18/04/2026
El inconsciente es ese espacio interno que habita en cada uno de nosotros, aunque muchas veces no sepamos cómo reconocerlo. No se accede a él únicamente desde la lógica ni desde la razón, porque no funciona con explicaciones lineales, sino a través de emociones, recuerdos, heridas, símbolos, reacciones y patrones que muchas veces repetimos sin darnos cuenta.
Desde ahí nacen muchas de nuestras decisiones, incluso aquellas que creemos haber tomado de manera consciente. El inconsciente guarda experiencias que marcaron nuestra forma de amar, de protegernos, de relacionarnos, de tener miedo, de elegir pareja, de reaccionar ante el abandono, la crítica o el rechazo. Por eso, a veces queremos cambiar algo en nuestra vida, pero una parte profunda de nosotros sigue actuando desde viejas heridas que aún no han sido vistas.

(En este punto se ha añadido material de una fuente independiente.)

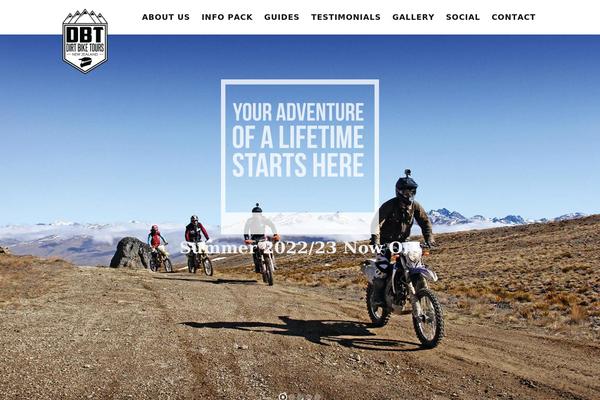Open the About Us page
This screenshot has height=400, width=600.
166,17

Hacer consciente lo inconsciente no significa juzgarnos, sino aprender a mirarnos con honestidad. Es descubrir qué hay detrás de nuestras reacciones, qué historia sostiene nuestros miedos y qué parte de nosotros necesita ser escuchada para dejar de repetir lo mismo. Porque cuando comprendemos lo que nos mueve desde adentro, dejamos de vivir en automático y comenzamos a elegir con más libertad.